TEXTO PROPORCIONADO:
Voy a contar el caso de Paco. Hace cosa de diez o doce años Paco se separó. Esta circunstancia le animó a cambiar de vida radicalmente. Vendió su negocio, se compró una casa en un pueblo que acababa de descubrir y comenzó a reformarla. El pueblo era como una postal. Apenas tenía siete vecinos, con él ocho, estaba rodeado de una bella cordillera montañosa y allí encontró la paz que necesitaba. Arregló la casa y abrió un negocio de turismo rural. Luego compró otra, que también reformó. Tengo dudas de si hizo lo mismo con una tercera. El caso es que Paco, alejado de la ciudad, halló en el medio rural una singular forma de vida. Trabajó como una mula, pero en paz consigo mismo. Sin embargo, aquella paz acabó por resultarle excesiva. Ya se sabe, la insatisfacción humana, quizás nuestro peor enemigo.
Así fue como Paco, en su ánimo socializador, cambió un verano su condición de empresario turístico por la de socorrista de una piscina en un pueblo de cierto tamaño, con varios bares, tiendas, ambiente y gasolinera. Dejó el negocio en buenas manos y se fue dos meses a ejercer de pepito piscinas, ya cincuentón, pero con unas ganas de marcha que compensaban todo lo demás. Paco se lo pasó bomba aquel verano. Cumplió con sus tareas de día y salió todas las noches. Alternó, conoció a mucha gente nueva, rió lo que quiso y ligó. Yo me topaba con él algunas noches sin sintonizar demasiado con su exceso de euforia. Había algo que no me cuadraba. Hasta que llegó el día, o mejor dicho la noche, en que la clásica cena improvisada de doce personas, de las cuales sólo conoces a la mitad, me dejó frente a frente con Paco. Antes de acabar la ensalada ya me había contado su vida, con el solomillo de cerdo (exquisito por cierto), le había contado yo la mía. Y al llegar al café estábamos que nos partíamos el culo de risa. Paco desnudaba sus vergüenzas ante ti con elegante naturalidad y se reía de lo divino y de lo humano; de sí mismo y de los demás; una terapia de lo más saludable.

TAREAS A REALIZAR:
a. Según el relato sobre Paco, ¿qué motivó a Paco a cambiar de vida radicalmente? Explíquelo en una a tres oraciones.
b. Transcriba del relato sobre Paco el fragmento que empieza en las palabras "Voy a contar" y termina después de "nuestro peor enemigo.".
Las filas que aparecen a continuación provienen de una fuente distinta.

EXTRACTOS DE DATOS:
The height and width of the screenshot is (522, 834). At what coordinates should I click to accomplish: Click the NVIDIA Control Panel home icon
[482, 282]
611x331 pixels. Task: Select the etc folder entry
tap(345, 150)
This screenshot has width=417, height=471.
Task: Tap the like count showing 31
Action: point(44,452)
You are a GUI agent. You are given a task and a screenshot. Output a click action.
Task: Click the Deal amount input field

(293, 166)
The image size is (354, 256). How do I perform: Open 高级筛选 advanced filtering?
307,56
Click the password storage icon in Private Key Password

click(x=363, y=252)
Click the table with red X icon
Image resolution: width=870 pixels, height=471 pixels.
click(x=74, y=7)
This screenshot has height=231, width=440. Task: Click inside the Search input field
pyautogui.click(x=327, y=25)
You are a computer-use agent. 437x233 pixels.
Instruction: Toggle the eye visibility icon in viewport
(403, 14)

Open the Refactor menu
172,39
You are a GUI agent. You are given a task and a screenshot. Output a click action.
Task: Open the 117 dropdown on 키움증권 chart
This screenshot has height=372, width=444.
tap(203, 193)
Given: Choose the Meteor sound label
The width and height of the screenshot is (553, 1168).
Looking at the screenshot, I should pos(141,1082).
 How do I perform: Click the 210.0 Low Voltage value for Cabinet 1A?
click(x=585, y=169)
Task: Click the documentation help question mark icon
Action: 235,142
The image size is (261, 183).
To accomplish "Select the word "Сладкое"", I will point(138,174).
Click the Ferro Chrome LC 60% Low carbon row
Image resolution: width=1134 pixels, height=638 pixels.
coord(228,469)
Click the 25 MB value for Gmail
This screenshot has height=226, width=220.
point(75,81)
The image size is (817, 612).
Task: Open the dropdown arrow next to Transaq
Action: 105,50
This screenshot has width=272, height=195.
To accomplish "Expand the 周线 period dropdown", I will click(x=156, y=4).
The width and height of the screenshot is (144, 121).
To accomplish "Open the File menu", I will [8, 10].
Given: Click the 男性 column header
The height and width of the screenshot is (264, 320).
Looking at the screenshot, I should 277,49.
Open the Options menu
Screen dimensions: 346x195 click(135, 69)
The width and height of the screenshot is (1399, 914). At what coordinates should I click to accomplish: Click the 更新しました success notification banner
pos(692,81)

RESPUESTAS DEL EJERCICIO:
a. Paco se separó hace cosa de diez o doce años, y esa circunstancia le animó a cambiar de vida radicalmente.

b.
Voy a contar el caso de Paco. Hace cosa de diez o doce años Paco se separó. Esta circunstancia le animó a cambiar de vida radicalmente. Vendió su negocio, se compró una casa en un pueblo que acababa de descubrir y comenzó a reformarla. El pueblo era como una postal. Apenas tenía siete vecinos, con él ocho, estaba rodeado de una bella cordillera montañosa y allí encontró la paz que necesitaba. Arregló la casa y abrió un negocio de turismo rural. Luego compró otra, que también reformó. Tengo dudas de si hizo lo mismo con una tercera. El caso es que Paco, alejado de la ciudad, halló en el medio rural una singular forma de vida. Trabajó como una mula, pero en paz consigo mismo. Sin embargo, aquella paz acabó por resultarle excesiva. Ya se sabe, la insatisfacción humana, quizás nuestro peor enemigo.